Because of this, and the fact that living donors are an accomodating, giving lot, the person who presents themselves as the prospective living donor will immediately decide to have their evaluation and surgery conducted at the same facility as the recipient, even if that means great inconvenience and traveling thousands of miles away from home.
I’m here to say this is a profoungly bad idea.
Most people, especially women, won’t see a hairstylist unless s/he comes with recommendations and most people won’t hire a contractor to tile their bathroom floor without researching them first. So why do living donors blindly choose a transplant center based on what’s good for the recipient* and then take whatever surgeon they’re handed?
I cannot stress this enough – THE TRANSPLANT INDUSTRY IS STRUCTURED TO CATER TO THE NEEDS OF THE RECIPIENT. THE LIVING DONOR IS A MEANS TO THE END GOAL OF GETTING THE RECIPIENT A TRANSPLANT.
Sounds harsh, doesn’t it? Maybe so, but it’s also the only philosophy that will fully protect the (propsective) living donor from the sometimes ignorant, sometimes misinformed, sometimes naive, sometimes profit-driven, sometimes arrogant, sometimes well-intended-but-misguided attitudes of everyone connected to a hospital’s transplant program. In other words, the only true and best advocate a prospective living donor can have is themselves**.
A prospective living donor has the right to choose their surgeon and surgical facility like any other patient, independent of the recipient.
Here are the practical reasons for a living donor to have their procedure close to their home:
1. This is a person’s life and health we’re talking about. A living donor is already undergoing a needless, major surgery with untold risks; having the best (most trustworthy, lowest mortality/morbidity rate, high level of expertise, etc) surgeon and facility only makes sense.
2. A living donor is often discharged after two days, but complications can and do arise. The transplant program who performed the surgery is legally and ethically responsible for treating and resolving any complications. That would be impossible if the living donor returned home, hundreds or thousands of miles away.
3. Continuity of care is important in any patient’s treatment. If a living donor does experience a complication and seeks treatment at a different facility, s/he will be under the care of different practitioners who may or may not have access to the treatment records at the other hospital.
4. The recipient’s insurance is responsible for any expenses related to the living donor evaluation or surgery. Any facility other than the transplant center where the surgery was performed won’t have the recipient’s insurance information. They will demand the living donor’s insurance information and most likely, the living donor will be billed for the treatment (and imagine if the living donor doesn’t have insurance). There have been media stories of such things; real occurrances are much higher.
“But, but, but,” I’ve heard folks argue, “such-n-such transplant program wouldn’t allow me to have my surgery at a different center [insert reason here].”
In short – fuck ’em. There is no reason why a living donor can’t be at a different center than the recipient. Donated organs are transported all the time, every day. All those swaps and chains that keep making the newspapers, compliments of the transplant center’s PR machines – those exist because we have the technology to take an organ from point A to B (they’re called cars, planes and traines), and keep an organ viable for many, many hours, sometimes days. Any statement to the contrary is simply hooey.

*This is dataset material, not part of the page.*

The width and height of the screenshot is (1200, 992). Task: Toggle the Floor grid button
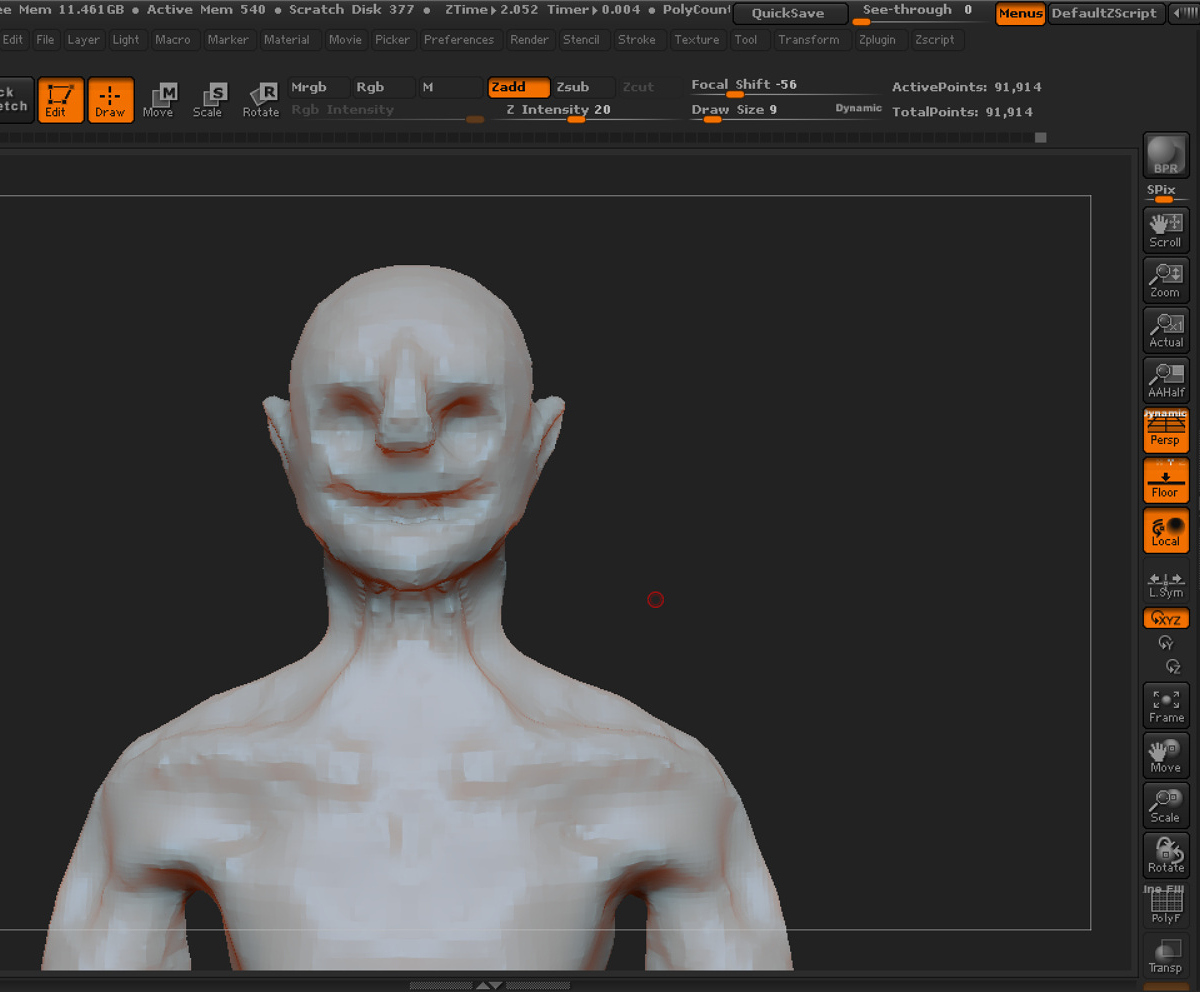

If a surgeon/program’s true priority is the care of the would-be recipient, they won’t let something like geography stand in the way of a transplant. To do otherwise is putting the center’s ego and profits first. And the last thing anyone should do is put their literal lives and well-being in the hands of an organization like that.
*Yes, I know; because that’s why people become living donors in the first place – to do what they think is best for the recipient.
**Or a real independent donor advocate, someone not affiliated with a transplant center in any way, but that will put your best interests first.